Goal of the exercise
Only one stretch of lines is wanted: the line with "Task: Click the Mirror tool in the toolbar" through the final line of the material. Restate it word for word, minus pictures.

Supplied records
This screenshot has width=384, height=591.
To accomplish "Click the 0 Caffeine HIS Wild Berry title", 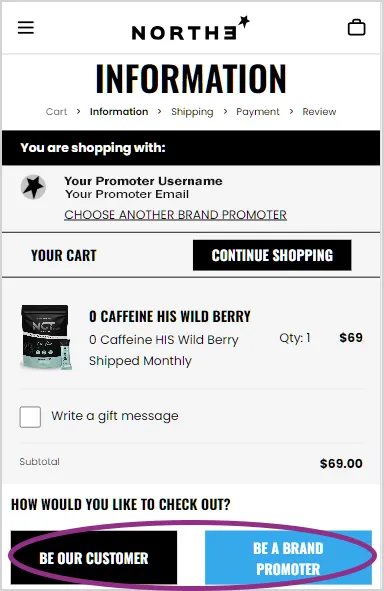I will pyautogui.click(x=170, y=316).
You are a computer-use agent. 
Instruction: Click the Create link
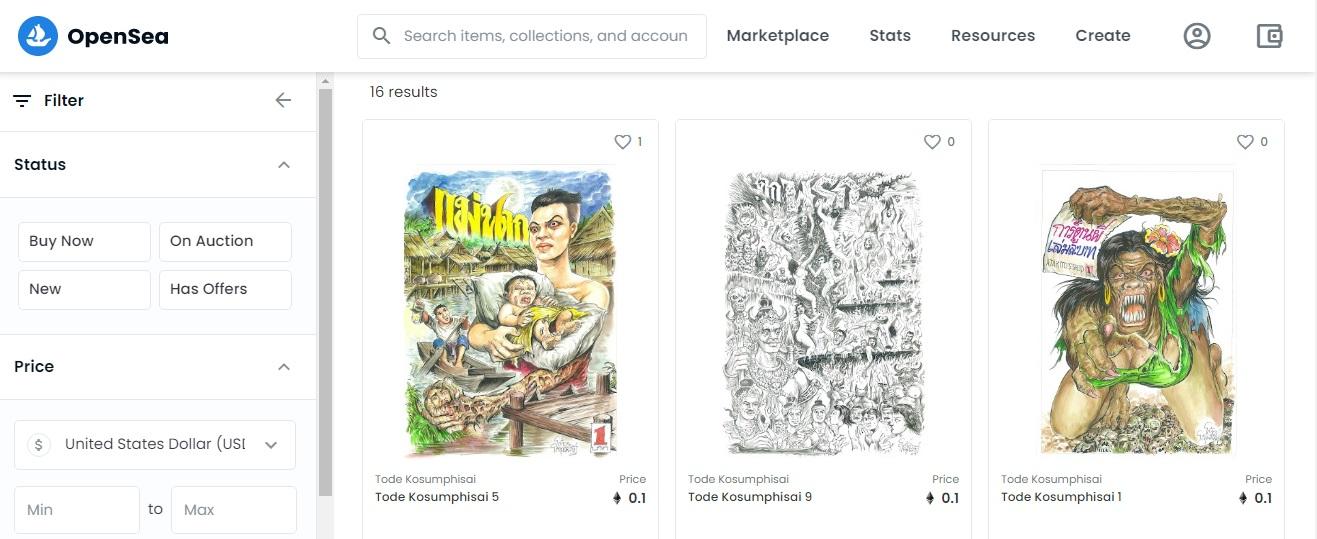1102,36
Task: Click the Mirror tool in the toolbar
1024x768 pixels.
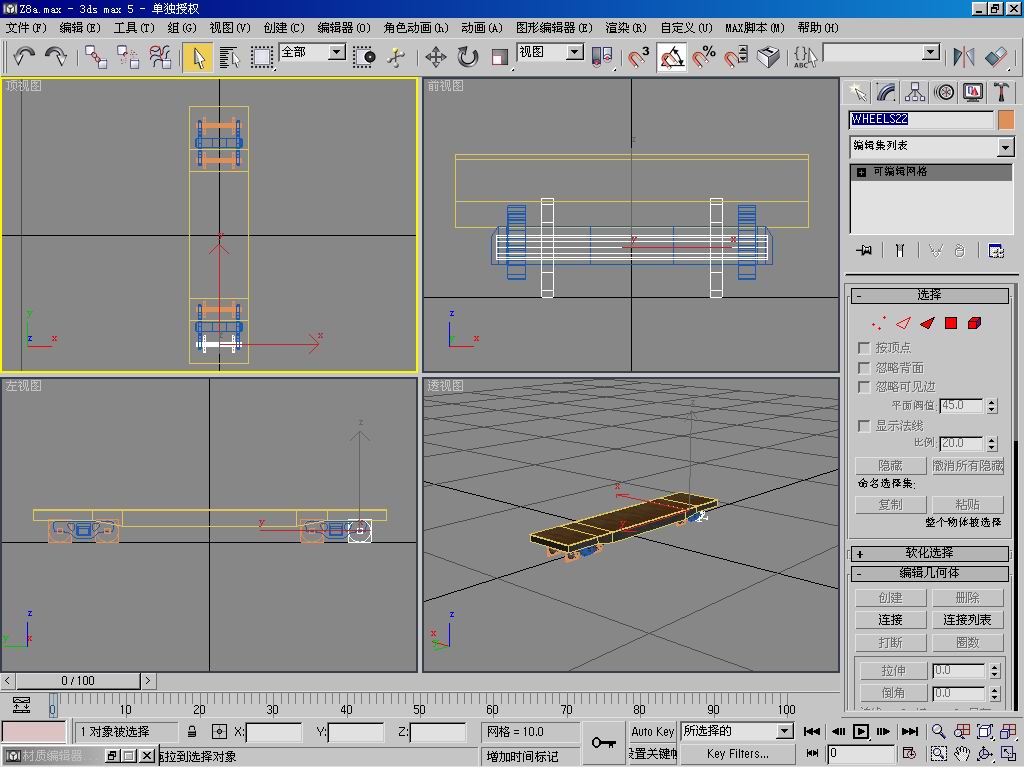Action: pyautogui.click(x=964, y=57)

Final answer
Task: Click the Mirror tool in the toolbar
1024x768 pixels.
Action: pyautogui.click(x=964, y=57)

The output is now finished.